Guru: “Ya, benar, nanti pada saat jam istirahat kamu harus sudah di kelas untuk menyelesaikan tugas yang tertinggal tadi. Saya tunggu” 

Bagaimana perasaan murid diperlakukan seperti ini?

Akibat: 
Murid memahami sanksi yang harus dijalankan karena telah melanggar salah satu peraturan sekolah. Guru tidak menunjukkan suatu emosi yang berlebihan, menjadi marah atau membuat merasa berbuat salah.  Murid tetap dibuat tidak nyaman yaitu dengan harus tinggal kelas pada waktu jam istirahat dan mengerjakan tugas. Guru tetap harus memonitor atau memantau murid pada saat mengerjakan tugas di jam istirahat karena murid tidak bisa ditinggal seorang diri.

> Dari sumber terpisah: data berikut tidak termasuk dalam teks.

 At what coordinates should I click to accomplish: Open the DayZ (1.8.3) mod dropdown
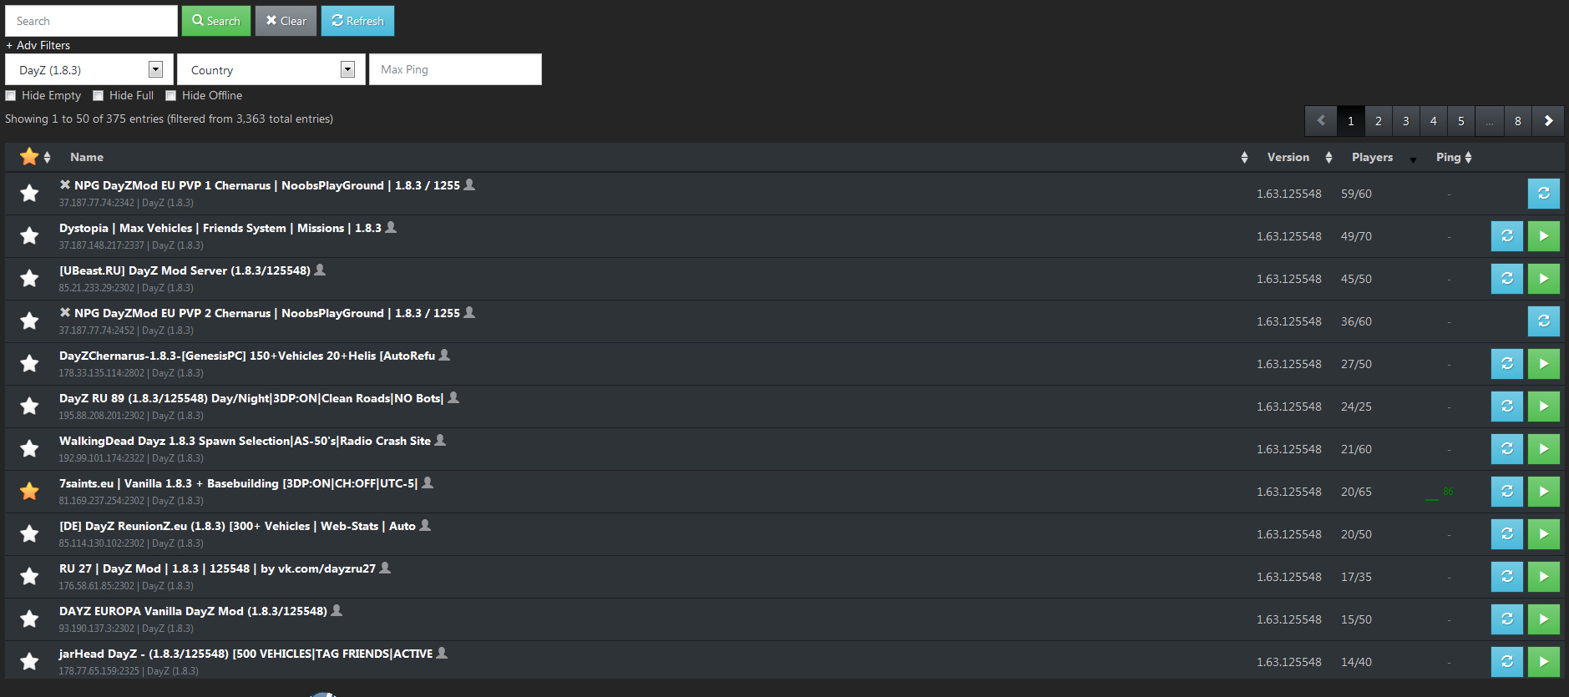tap(89, 69)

Manajer (nada suara tulus, bahasa tubuh tidak kaku, mendekat ke murid):
Guru: “Adi, apakah kamu mengetahui jam berapa sekolah dimulai?” 
Adi: “Tahu Pak, jam 7:00!” 
Guru: “Ya, jadi kamu terlambat, kira-kira bagaimana kamu akan memperbaiki masalah ini?”
Adi:  “Saya bisa menanyakan teman saya Pak, untuk mengejar tugas yang tertinggal.” 
Guru:  “Baik, itu bisa dilakukan. Apakah besok akan ada masalah untuk kamu agar bisa hadir tepat waktu ke sekolah?” 
Adi: “Tidak Pak, saya bisa hadir tepat waktu.” 
Guru: “Baik. Saya hargai usahamu untuk memperbaiki diri”

Bagaimana perasaan murid diperlakukan seperti ini?

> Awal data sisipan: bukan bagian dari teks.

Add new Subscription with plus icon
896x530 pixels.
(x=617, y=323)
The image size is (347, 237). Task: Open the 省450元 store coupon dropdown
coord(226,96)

Pada posisi Manajer maka suara guru sebaiknya tulus. Tidak perlu marah, tidak perlu meninggikan suara, apalagi menunjuk-nunjuk jari ke murid, berkacak pinggang, atau bersikap seolah-olah menyesal, tampak sedih sekali akan perbuatan murid ataupun bersenda gurau menempatkan diri sebagai teman murid.

Fokus adalah pada murid, bukan untuk membahagiakan guru atau orang tua. Murid sudah mengetahui adanya suatu masalah, dan sesuatu perlu terjadi. Bila guru mengambil posisi Pemantau, guru akan melihat apa sanksinya apa peraturannya? Namun pada posisi Manajer, guru akan mengembalikan tanggung jawab pada murid untuk mencari jalan keluar permasalahannya, tentu dengan bimbingan guru.

2.6 Segitiga Restitusi

Bapak/ibu CGP silakan mencermati dan pahami bahan bacaan tentang Segitiga Restitusi berikut.

Pengantar

Tujuan Pembelajaran Khusus:   

·         Calon Guru Penggerak memahami restitusi sebagai salah satu cara menanamkan disiplin positif pada murid sebagai bagian dari budaya positif di sekolah.

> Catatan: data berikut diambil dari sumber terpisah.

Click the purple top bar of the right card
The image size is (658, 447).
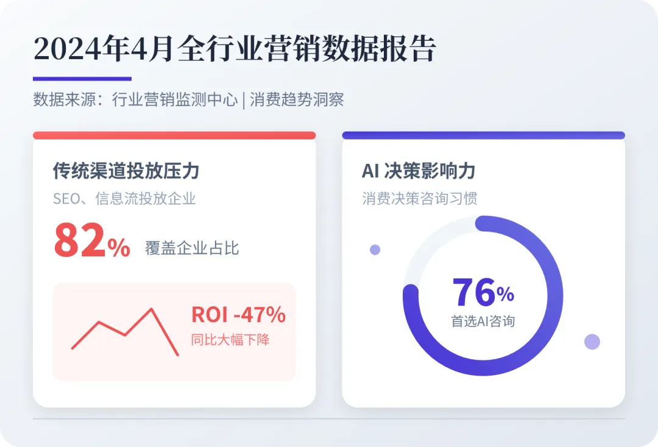(483, 135)
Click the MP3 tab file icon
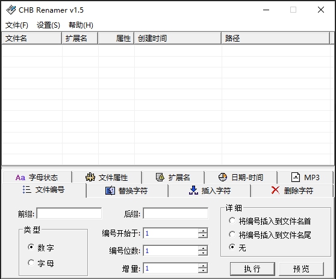The height and width of the screenshot is (279, 336). [296, 177]
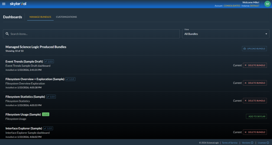Click the Upload Bundle button
Viewport: 272px width, 145px height.
coord(255,49)
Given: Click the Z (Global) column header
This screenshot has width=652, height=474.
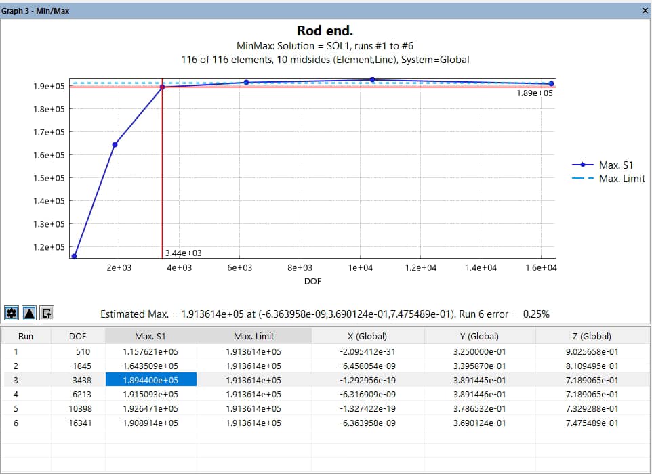Looking at the screenshot, I should pos(592,336).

·         Calon Guru Penggerak dapat menerapkan restitusi dalam membimbing murid berdisiplin positif agar menjadi murid merdeka.

·         CGP bersikap reflektif, kritis, kreatif, dan terbuka. 


Pertanyaan Pemantik:

Bapak Ibu calon guru penggerak, apa yang akan Anda lakukan bila, 

·         Dalam sebuah acara pesta ulang tahun, teman Anda memecahkan gelas. Apakah Anda akan membiarkan dia membayar harga gelas yang dipecahkannya?

·         Anda sudah janji bertemu dengan teman Anda, namun ternyata dia juga memiliki janji penting bertemu orang lain di tempat lain, dan Anda terpaksa naik taksi untuk menemui teman Anda di tempat itu, apakah Anda akan meminta teman Anda membayar biaya taksi Anda menuju ke tempat tersebut?

·         Pegawai Anda membuat kesalahan yang menyebabkan kerugian finansial pada perusahaan, pegawai tersebut menawarkan untuk bekerja lembur tanpa bayaran, apakah Anda sebagai pemilik perusahaan akan menerimanya?

Eksplorasi Mandiri

Bapak dan Ibu Calon Guru Penggerak, 

Bila ada seseorang berbuat salah pada Anda, ketika mereka menawarkan sebuah tindakan untuk memperbaiki kesalahan mereka,  kemungkinan besar, jawaban Anda adalah akan menolak semua tawaran itu, dan akan bilang, tidak usah, tidak apa-apa. Lupakan saja. 

Kebiasaan kita selama ini, bila ada orang yang berlaku salah pada kita adalah langsung memaafkan, atau membuat mereka tidak nyaman. Kita cenderung untuk berfokus pada kesalahan daripada mencari cara bagi mereka untuk memperbaiki diri. Kita lebih fokus pada bagaimana cara mereka membayar ketidaknyamanan yang disebabkan oleh kesalahan mereka daripada mengembalikan harga diri mereka. Membuat kondisi menjadi impas, menjadi lebih penting daripada membuat situasi menjadi benar. 

Bapak Ibu guru penggerak,

Sebagai seorang guru, ketika murid Anda melakukan kesalahan, tindakan mana yang akan Anda lakukan?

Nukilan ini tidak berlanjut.